Characterisation of the patterns of how farmers move pigs. and the implications this has for disease spread, has aided the development of a model to simulate the spread of CSF in both Scotland and Great Britain. This model integrates various level of disease spread (within-herd spread, spread via the movement of pigs and local spread) as well as simulating the activities that would be put in place in the event of an outbreak to control the disease in the UK. The model includes movement information from real-time, electronic databases that record pig movements in Scotland and England/Wales.
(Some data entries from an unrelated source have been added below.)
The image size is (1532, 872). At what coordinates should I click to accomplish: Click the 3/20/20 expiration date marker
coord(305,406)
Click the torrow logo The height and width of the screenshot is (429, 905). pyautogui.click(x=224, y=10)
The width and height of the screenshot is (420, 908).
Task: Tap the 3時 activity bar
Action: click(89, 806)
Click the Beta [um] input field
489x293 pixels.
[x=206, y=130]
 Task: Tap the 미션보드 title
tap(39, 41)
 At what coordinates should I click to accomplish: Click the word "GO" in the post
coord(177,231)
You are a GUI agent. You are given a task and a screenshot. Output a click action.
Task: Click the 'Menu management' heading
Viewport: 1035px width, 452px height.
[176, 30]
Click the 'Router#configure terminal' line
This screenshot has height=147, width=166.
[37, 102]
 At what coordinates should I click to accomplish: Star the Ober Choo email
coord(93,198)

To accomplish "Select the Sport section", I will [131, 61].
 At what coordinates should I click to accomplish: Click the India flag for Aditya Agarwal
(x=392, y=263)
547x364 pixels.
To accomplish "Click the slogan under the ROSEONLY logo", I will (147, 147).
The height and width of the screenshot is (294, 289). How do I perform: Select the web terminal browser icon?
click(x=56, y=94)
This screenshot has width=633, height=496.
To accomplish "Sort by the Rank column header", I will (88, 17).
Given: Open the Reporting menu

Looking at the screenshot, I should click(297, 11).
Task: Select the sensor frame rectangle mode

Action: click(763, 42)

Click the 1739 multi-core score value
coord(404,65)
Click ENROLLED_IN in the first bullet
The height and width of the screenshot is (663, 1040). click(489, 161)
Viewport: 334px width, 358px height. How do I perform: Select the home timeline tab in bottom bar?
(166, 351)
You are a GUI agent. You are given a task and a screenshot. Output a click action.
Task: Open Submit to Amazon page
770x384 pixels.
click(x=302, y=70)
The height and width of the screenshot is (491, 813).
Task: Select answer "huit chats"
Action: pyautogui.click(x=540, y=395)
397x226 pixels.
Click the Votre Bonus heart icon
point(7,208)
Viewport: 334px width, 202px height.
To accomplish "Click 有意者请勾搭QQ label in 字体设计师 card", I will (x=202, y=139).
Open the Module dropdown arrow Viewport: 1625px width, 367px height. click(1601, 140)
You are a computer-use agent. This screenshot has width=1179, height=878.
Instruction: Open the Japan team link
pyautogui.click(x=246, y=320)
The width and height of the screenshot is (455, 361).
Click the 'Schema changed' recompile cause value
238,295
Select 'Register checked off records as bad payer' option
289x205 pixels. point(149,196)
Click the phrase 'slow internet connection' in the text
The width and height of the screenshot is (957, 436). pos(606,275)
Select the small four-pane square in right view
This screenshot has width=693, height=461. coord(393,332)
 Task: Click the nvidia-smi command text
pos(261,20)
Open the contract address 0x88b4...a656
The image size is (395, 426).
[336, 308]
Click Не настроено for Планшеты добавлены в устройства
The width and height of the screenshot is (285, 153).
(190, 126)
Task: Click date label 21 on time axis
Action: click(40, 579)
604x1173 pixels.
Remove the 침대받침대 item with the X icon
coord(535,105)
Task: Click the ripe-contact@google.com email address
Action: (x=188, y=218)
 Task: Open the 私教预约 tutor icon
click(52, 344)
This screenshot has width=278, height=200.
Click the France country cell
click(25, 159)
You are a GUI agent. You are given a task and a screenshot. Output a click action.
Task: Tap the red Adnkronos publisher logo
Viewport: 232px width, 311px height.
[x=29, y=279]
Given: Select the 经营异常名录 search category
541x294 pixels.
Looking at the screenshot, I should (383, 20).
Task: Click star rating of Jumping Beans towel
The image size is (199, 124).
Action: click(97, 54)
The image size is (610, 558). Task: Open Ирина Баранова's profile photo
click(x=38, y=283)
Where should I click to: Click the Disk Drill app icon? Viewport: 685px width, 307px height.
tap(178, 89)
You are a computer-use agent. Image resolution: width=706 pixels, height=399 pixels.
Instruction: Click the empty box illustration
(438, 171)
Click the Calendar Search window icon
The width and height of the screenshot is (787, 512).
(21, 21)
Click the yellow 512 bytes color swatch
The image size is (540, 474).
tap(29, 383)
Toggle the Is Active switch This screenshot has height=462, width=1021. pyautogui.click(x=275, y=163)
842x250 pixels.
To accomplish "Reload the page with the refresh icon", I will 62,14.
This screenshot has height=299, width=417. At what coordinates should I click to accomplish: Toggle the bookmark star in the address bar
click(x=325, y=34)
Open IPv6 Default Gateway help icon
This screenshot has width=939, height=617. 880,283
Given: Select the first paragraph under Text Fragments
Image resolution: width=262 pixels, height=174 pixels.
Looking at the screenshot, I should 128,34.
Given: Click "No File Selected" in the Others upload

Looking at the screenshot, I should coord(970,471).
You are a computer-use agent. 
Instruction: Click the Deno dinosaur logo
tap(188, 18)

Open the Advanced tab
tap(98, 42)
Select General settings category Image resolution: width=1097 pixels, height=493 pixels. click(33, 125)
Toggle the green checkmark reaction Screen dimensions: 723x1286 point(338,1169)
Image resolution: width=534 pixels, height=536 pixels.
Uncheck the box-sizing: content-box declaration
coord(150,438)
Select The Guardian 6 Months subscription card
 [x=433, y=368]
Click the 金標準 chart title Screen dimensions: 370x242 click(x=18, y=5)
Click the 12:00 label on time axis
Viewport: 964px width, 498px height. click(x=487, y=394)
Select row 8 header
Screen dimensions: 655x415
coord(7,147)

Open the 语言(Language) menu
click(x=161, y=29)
A large body of work is being carried out in EPIC, in collaboration with the Strategic Research Programme of the Scottish Government, to assess the potential impact of swine fever (ASF or CSF) incursions on the British pig industry. Particularly, this programme aims to help the Scottish Government to (1) better understand structure of the pig industry in Scotland and GB, and (2) develop more robust surveillance and control plans against swine fevers. Work conducted by EPIC scientists includes:
EPIC scientists participated in the AHVLA (now APHA) 2013 CSF simulation, 'Exercise Walnut' which tested preparedness for a CSF outbreak. Participants included AHVLA, Defra, the Scottish Government, the Welsh Government and the Department of Agriculture and Rural Development (DARD). A lessons learnt report was produced to identify strengths and weaknesses in GB's preparedness for a CSF outbreak.
EPIC scientists regularly meet with pig industry representatives and experts to discuss their work. Through these meetings EPIC scientists keep stakeholders up to date with the latest research and receive feedback on their work, helping to ensure it remains relevant and accurate in reflecting the situation in Scotland.